Friday, March 11, 2011

Extreme Makeover: Essay Edition

          I’m not sure when the idea of identity formed. Did the cavemen think it up, as they sat around the first campfire and pointed grimy fingers at the odd man out in his leopard skin loincloth? All I know is that somewhere down the line, people started to let others define who they were. In fact, others’ opinions have become like a cataract, clouding how we look at ourselves in order to find our own identity. People will bend and shape their own image in order to fit the mold set by society and peers. We end up blindly follow examples of those more likeable characters around us and begin to transform our physical and emotional character, until our new self is nothing but a mutilated version ofwho we used to be. 
          Physical appearance is playing a larger and larger role in developing identity as young kids. From a young age, we are told that we are beautiful for who we are, however once we enter high school that all goes out the window. For some reason, how classmates view students can forever change the students’ perception of who or what they want to be. For Lucy Grealy, this insecurity manifested itself in how she looked. In fact, her favorite memories were during the one time a year that she could cover her face up; Halloween.

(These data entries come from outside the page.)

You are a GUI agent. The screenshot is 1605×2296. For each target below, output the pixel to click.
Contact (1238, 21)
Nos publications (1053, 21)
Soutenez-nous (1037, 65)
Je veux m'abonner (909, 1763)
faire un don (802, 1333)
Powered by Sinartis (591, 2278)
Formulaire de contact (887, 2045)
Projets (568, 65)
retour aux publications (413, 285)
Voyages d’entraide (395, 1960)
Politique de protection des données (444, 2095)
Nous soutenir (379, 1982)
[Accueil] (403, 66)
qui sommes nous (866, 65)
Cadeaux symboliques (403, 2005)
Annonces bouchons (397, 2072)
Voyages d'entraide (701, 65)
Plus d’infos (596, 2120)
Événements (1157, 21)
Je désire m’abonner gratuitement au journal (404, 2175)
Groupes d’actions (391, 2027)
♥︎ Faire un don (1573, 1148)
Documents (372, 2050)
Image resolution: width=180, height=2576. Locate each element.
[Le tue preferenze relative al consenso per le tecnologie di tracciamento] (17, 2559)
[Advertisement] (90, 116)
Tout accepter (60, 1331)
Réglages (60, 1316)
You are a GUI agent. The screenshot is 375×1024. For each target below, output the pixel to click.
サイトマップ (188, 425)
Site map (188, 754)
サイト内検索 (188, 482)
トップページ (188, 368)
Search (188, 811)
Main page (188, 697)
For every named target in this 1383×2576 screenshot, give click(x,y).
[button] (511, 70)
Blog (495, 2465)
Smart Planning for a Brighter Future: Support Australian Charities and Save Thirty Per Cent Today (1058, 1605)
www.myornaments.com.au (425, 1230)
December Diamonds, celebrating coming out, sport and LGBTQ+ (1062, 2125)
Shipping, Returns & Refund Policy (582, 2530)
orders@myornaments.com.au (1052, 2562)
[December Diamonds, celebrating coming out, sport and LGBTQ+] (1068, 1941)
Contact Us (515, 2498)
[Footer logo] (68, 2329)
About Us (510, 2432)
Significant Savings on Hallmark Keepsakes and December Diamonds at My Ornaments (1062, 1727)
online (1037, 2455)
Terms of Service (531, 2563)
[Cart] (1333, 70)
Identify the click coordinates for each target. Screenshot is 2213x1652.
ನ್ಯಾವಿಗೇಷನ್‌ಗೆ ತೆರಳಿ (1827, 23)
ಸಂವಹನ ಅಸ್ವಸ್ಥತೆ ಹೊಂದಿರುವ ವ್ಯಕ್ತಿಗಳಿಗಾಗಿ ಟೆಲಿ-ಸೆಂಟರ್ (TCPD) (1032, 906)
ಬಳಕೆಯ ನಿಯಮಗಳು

Grealy testifies to this in her essay by writing “…I began to realize why I felt so good. No one could see me clearly. No one could see my face.” (Grealy. 67) Before long, she found herself resenting the people around her because of what she had to go through. Even after hearing a story about her new college roommate had survived being run over by an iceboat she commented on it by saying “After all, she’d lived, hadn’t she? ... So what was the big fuss about?” (Grealy. 71) This simply goes to show that living a lifestyle of self-consciousness can have repercussions.
However, physical insecurity is only one example of what people deal with in terms of how others view them. For Gloria Anzaldua, there was less insecurity with how she looked, but more emotional pressure from society on how to act. This pressure, displayed through the demand to change her language, ultimately morphed her into she was as a person. From an early age she was told by her society that she was “…speaking the oppressor’s language by speaking English.” (Anzaldua 79) However, she was then told by her teachers that “If you want to be American, speak ‘American. If you don’t like it, then go back to Mexico where you belong.” (Anzaldua 78) On one hand she felt a push to learn English to assimilate, but a pull to uphold her Chicana roots. This dichotomy between her two cultures resulted in a rebellious streak for Anzaldua and even led her to define herself by her language. She proved this by saying “I am my language.” (Anzaldua 83) While this could be seen as a better outcome than being resentful, it also isn’t necessarily who she would have chosen to be if those cultural pressures weren’t there.
We fight our entire lives to become someone we are not. People and society tell us how to look and act, and we abide because not to be accepted is a fate worse than death. Queen Latifah, aside from being my personal hero, is an incredible example of overcoming these insecurities and pressures that peers and culture set on us. She said it best when writing “What I am is a young black woman from the inner city who is making it, despite the odds, despite the obstacles I’ve had to face in the lifetimes that have come my way.” (Latifah pg. 33) Until people are satisfied with being themselves and surrender themselves to the fact that they cannot please everyone, they will never stop striving after an identity that is not our own. Overcoming the physical and emotional demands that people put before us along with the demands we set for ourselves is the only way to accomplish this.